DECLARACIÓN DEL CENTRO EVOLIANO DE AMÉRICA EN ARGENTINA AL CUMPLIRSE LOS 30 AÑOS DE LA HEROICA GUERRA DE MALVINAS


Hoy 2 de abril de 2012 se cumplen 30 años del acontecimiento más importante vivido por la Argentina en el siglo XX.
Tras una historia signada por sucesivas claudicaciones ante Gran Bretaña y su herencia cultural, los EEUU, por primera vez, luego de la Vuelta de Obligado, la Argentina decidió hacer frente a su prepotencia tomando la sana decisión de recuperar un territorio que nos había sido usurpado por la fuerza.

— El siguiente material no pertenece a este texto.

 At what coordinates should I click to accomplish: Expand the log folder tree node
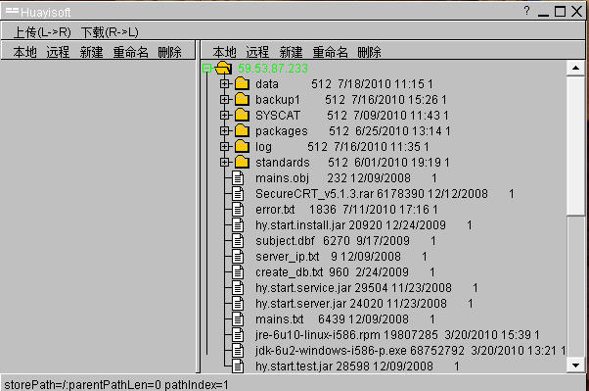pyautogui.click(x=225, y=146)
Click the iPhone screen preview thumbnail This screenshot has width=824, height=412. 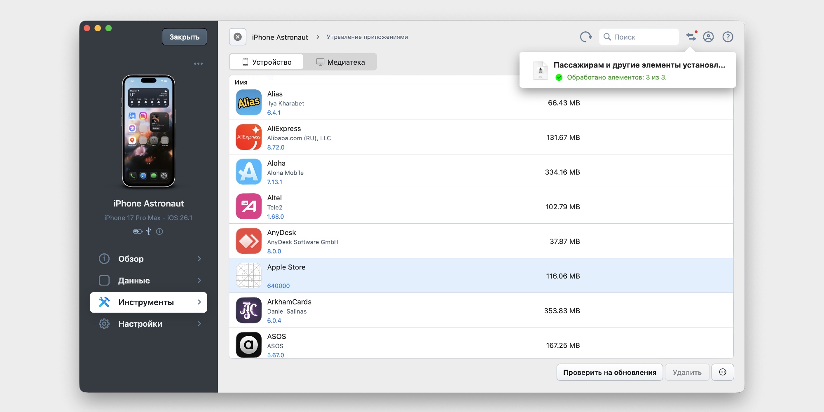click(x=149, y=131)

Tal como hemos sostenido varias veces, la guerra contra Gran Bretaña se justificaba no solamente por la recuperación de ese espacio geográfico, sino en modo principal por la intromisión incesante de tal nación y cultura en el seno de nuestra historia habiendo sido la responsable principal de todos los fenómenos en que se ha expresado nuestra actual decadencia, tales como el protestantismo, el consumismo, la democracia, el relajamiento de la totalidad de nuestras costumbres y las distintas formas de corrupción hoy vigentes.
Ante tales anomalías sólo una guerra, una guerra total, era el medio para liberarnos de las mismas y desde esa óptica es que nuestro apoyo a tal contienda ha sido, es y será siempre incondicional.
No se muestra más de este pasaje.